Use in breakfast bowls, yogurt (dairy or non-dairy), oatmeal, muffins, protein smoothies, chia pudding, ice creams, oil free salad dressings or try with your favorite protein supplement.

Freezing Peaches

It’s tempting to make preserves and jams when peaches and nectarines are at the peak of their flavor and the prices start to fall. But these require added sugar, which is not at all healthy. Try freezing them by bringing a pot of water to boil and blanching the whole fruit for 30 seconds. Then, drop them immediately into a bowl of ice water. This will loosen the skin. Peel, pit and slice the fruit. Freeze the slices in a single layer on a baking sheet lined with parchment or wax paper. Transfer to resealable bags or freezer containers. Label, date and freeze.

Use in breakfast bowls, yogurt (dairy or non-dairy), oatmeal, muffins, protein smoothies, chia pudding, nice creams or try with your favorite protein supplement from LivLight Weight Loss.

Freezing Melon

There is nothing quite like a summer melon that is perfectly ripe! Melons can be included in some medical weight loss plans by expert nutritionists. Scoop the ripe cantaloupe or honeydew melon into balls (using a melon-baller) or into cubes (using a knife) and freeze them in a single layer on a baking sheet lined with parchment or wax paper. Transfer to resealable bags or freezer containers, label and date.

Use them as a quick, healthy snack, blend them into protein shakes or make them into ice creams.

Freezing Tomatoes

Nothing beats the flavor of peak-season local tomatoes, and nothing could be easier than freezing them to use later in sauces, soups, and stews.

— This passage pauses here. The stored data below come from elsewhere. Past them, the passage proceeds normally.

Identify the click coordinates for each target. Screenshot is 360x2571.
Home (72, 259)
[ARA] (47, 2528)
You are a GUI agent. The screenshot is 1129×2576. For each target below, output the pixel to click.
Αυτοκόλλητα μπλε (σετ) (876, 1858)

Simply place whole washed and wiped dry tomatoes on a baking sheet and freeze until firm. Transfer to resealable bags or freezer containers. Label, date and freeze. Note: Tomatoes are in the top ten fruits and vegetables for containing high levels of pesticides. Choose organic whenever possible and wash before using.

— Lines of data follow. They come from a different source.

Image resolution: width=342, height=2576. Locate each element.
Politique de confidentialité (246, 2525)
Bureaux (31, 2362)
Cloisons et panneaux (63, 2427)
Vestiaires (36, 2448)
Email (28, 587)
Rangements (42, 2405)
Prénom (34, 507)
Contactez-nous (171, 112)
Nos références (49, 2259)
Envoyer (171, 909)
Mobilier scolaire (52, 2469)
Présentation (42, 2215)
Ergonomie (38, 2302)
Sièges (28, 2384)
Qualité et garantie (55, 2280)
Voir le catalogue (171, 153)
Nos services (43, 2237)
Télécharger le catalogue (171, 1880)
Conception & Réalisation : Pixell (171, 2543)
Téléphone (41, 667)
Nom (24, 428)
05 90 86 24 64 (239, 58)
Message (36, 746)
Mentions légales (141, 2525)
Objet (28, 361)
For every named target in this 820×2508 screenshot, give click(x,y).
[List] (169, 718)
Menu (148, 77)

Thaw what you need for a recipe and, like magic, the skins will slip right off, so they’re ready to use. Including tomatoes in your weight loss program can help protect against cancer, maintain healthy blood pressure and reduce blood glucose in people with diabetes.

Freezing Basil

This is one of the tastiest of all herbs but one that can become almost tasteless and very expensive after the summer season ends. Hold a bunch of fresh basil in your hand by the stems and dip the leaves in a pot of boiling water for just 3 – 5 seconds. Toss into a bowl of ice water to stop the cooking process. Pat dry, remove the leaves from the stems and pile them as small piles (2 – 3 Tablespoons each) onto a baking sheet lined with parchment or wax paper. Transfer to resealable bags or freezer containers. Label, date and freeze.

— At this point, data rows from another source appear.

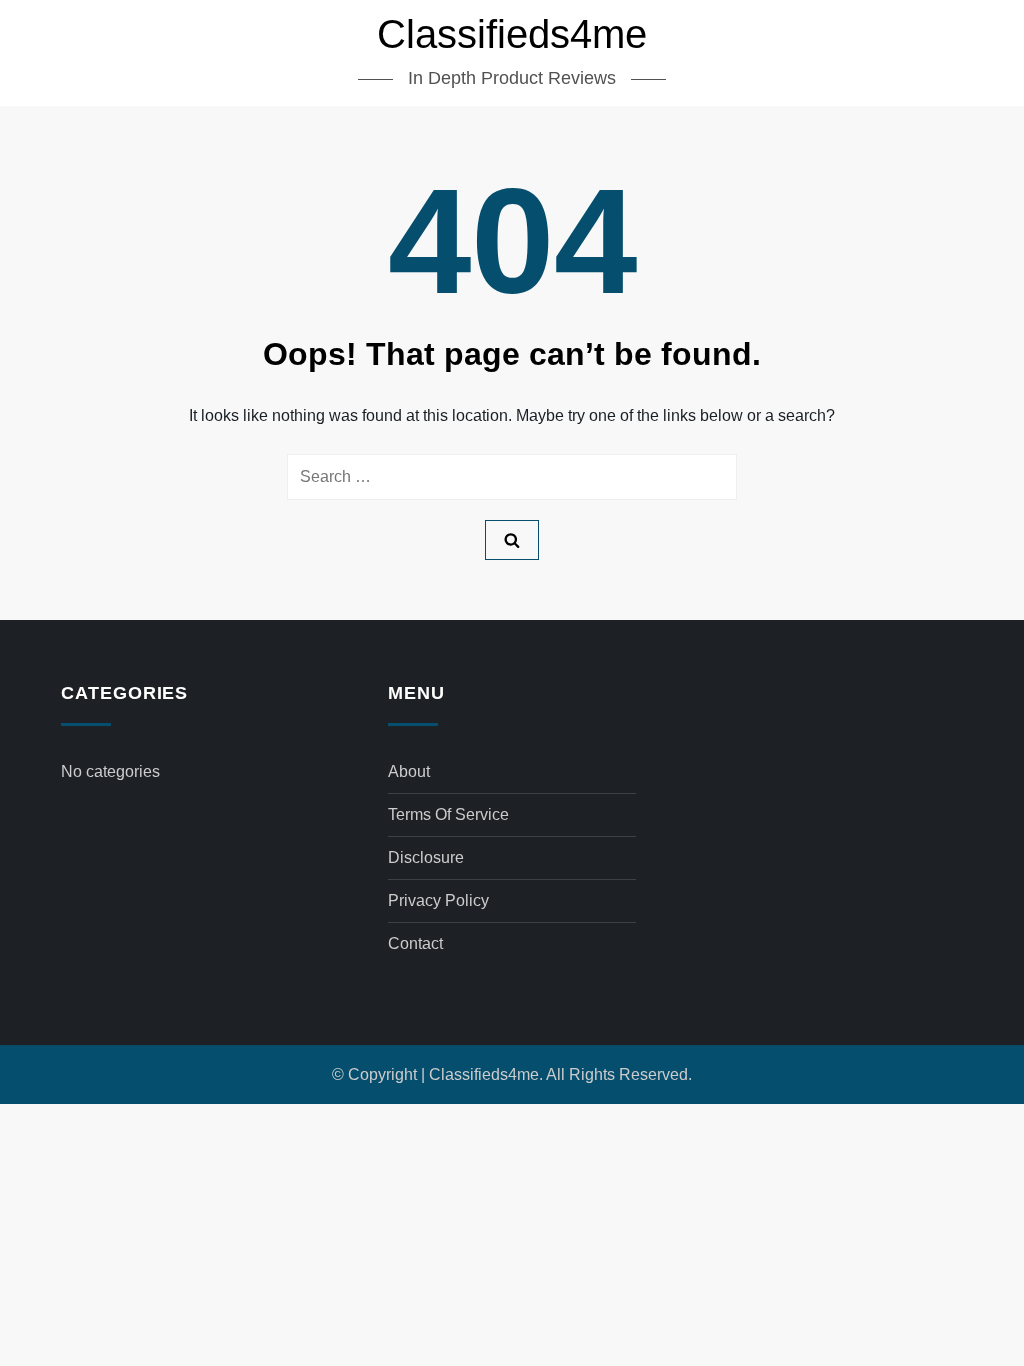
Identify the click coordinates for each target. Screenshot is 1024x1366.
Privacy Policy (438, 900)
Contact (415, 943)
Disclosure (426, 857)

Thaw and use whole or chopped in soups, stews, casseroles, sauces, teas, oil free salad dressings and on grilled vegetables.

Freezing Mint

Remove the stems and wash the leaves. Chop the mint leaves and place 1 – 2 teaspoons into each compartment of an ice cube tray or similar divided container, filling about halfway. Cover with clean water and freeze. Once the cubes have frozen, remove them from the container and place them in a resealable freezer bag or container. Label, date and freeze up to 3 months.

Use in hot and iced teas, toss into salads and salad dressings, add to fresh fruit and protein smoothies for extra Vitamin A, iron and help relief from indigestion.

Freezing Green Vegetables and Peppers

Choose produce that does not have blemishes. Wash and trim the product (peppers should be stemmed and seeds removed), then blanch them in boiling water for 30 seconds to prevent natural enzymes from damaging the color and nutrients and to destroy any microorganisms. After 1 minute, drain and drop into a bowl of ice water. Pat completely dry and place in a single layer on a baking sheet lined with parchment or wax paper. Transfer to resealable bags or freezer containers. Label, date and freeze.